Could the United States get back on track? It certainly has the resources to do so.
Many other countries, including high-risers such as Portugal and Taiwan, have achieved vast improvements in life expectancy during the past 40 years while the United States stagnated. Both countries did so, in part, by creating national health services, but they also did so with significant economic growth and transitions to democracy.
The worry for many experts is that other nations may be following the destructive trends seen in the United States. Even successful countries are having to adjust and resist the spread of New World Syndrome — the processed foods and sedentary lifestyle that are factors in lowering U.S. life expectancy. Even high achievers, such as Norway and other Nordic nations, are seeing an alarming increase in inequality in life expectancy.
Notably, obesity is rising around the world. “There’s not one population globally that we have data on that has reduced obesity, which is a pretty bad scorecard,” said Christopher Murray, director of the Institute for Health Metrics and Evaluation at the University of Washington.
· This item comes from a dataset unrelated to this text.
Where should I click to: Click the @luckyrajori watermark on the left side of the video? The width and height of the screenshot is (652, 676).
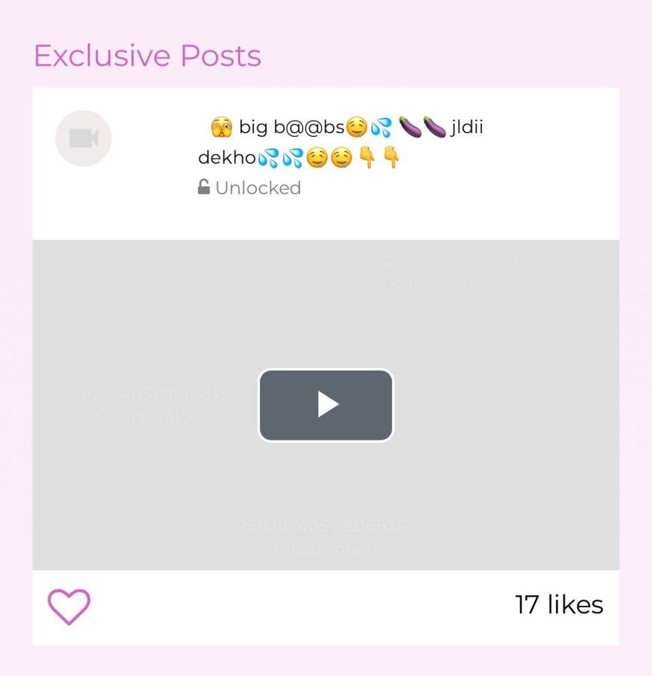pos(148,417)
Outside the United States, some experts hope they can chart a new course. Britain, one of America’s closest allies, is seeing a particularly sharp slowdown in life expectancy gains and suffered greatly during the pandemic, led by many of the same trends as in the United States.
Britain has a national health system focused on people, not profits. Bell, the Oxford professor, is spearheading a plan in hopes that Britain and other nations can make up lost ground by combining new diagnostic technologies with lessons from the pandemic in delivering vaccines, screening and other preventive measures expeditiously.
“The problem in America in this world of prevention of disease is: Who is going to pay for it?”